» Exercise instructions: Starting at the line that holds "Task: Click the", transcribe every line to the end of the data exactly; include no other lines.
━━━━━ Available records ━━━━━
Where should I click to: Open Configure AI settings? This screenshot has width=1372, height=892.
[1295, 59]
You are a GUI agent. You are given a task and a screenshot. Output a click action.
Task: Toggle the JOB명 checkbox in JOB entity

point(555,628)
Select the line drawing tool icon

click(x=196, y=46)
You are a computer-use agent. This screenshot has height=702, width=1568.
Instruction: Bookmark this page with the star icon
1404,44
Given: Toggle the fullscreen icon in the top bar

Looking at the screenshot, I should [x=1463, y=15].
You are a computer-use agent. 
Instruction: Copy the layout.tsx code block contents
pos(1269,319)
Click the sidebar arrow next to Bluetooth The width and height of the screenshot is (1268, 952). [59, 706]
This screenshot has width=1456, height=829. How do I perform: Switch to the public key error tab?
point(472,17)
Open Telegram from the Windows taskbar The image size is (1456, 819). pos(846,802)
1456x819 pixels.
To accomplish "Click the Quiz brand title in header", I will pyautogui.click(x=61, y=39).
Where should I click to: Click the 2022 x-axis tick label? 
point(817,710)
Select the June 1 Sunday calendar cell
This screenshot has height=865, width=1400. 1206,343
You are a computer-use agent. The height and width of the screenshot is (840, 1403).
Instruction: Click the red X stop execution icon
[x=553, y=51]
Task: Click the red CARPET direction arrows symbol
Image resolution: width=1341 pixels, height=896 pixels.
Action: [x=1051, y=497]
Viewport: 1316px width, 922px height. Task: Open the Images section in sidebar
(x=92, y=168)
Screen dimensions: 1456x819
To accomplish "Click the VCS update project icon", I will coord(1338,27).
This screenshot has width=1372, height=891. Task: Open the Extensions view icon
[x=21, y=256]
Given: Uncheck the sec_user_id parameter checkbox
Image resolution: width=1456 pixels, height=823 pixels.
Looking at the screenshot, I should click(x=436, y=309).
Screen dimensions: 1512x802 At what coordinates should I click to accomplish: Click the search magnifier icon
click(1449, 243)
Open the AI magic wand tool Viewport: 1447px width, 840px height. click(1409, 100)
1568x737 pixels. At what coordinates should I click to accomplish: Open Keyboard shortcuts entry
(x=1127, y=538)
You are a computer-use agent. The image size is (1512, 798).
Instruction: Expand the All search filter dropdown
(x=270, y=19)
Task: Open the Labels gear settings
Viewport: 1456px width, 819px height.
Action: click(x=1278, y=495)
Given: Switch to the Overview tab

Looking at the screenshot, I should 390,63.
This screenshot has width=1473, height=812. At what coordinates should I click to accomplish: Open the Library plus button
━━━━━
» Written solution:
Task: Click the red CARPET direction arrows symbol
Image resolution: width=1341 pixels, height=896 pixels.
Action: [x=1051, y=497]
Viewport: 1316px width, 922px height. Task: Open the Images section in sidebar
(x=92, y=168)
Screen dimensions: 1456x819
To accomplish "Click the VCS update project icon", I will coord(1338,27).
This screenshot has width=1372, height=891. Task: Open the Extensions view icon
[x=21, y=256]
Given: Uncheck the sec_user_id parameter checkbox
Image resolution: width=1456 pixels, height=823 pixels.
Looking at the screenshot, I should click(x=436, y=309).
Screen dimensions: 1512x802 At what coordinates should I click to accomplish: Click the search magnifier icon
click(1449, 243)
Open the AI magic wand tool Viewport: 1447px width, 840px height. click(1409, 100)
1568x737 pixels. At what coordinates should I click to accomplish: Open Keyboard shortcuts entry
(x=1127, y=538)
You are a computer-use agent. The image size is (1512, 798).
Instruction: Expand the All search filter dropdown
(x=270, y=19)
Task: Open the Labels gear settings
Viewport: 1456px width, 819px height.
Action: click(x=1278, y=495)
Given: Switch to the Overview tab

Looking at the screenshot, I should 390,63.
This screenshot has width=1473, height=812. At what coordinates should I click to accomplish: Open the Library plus button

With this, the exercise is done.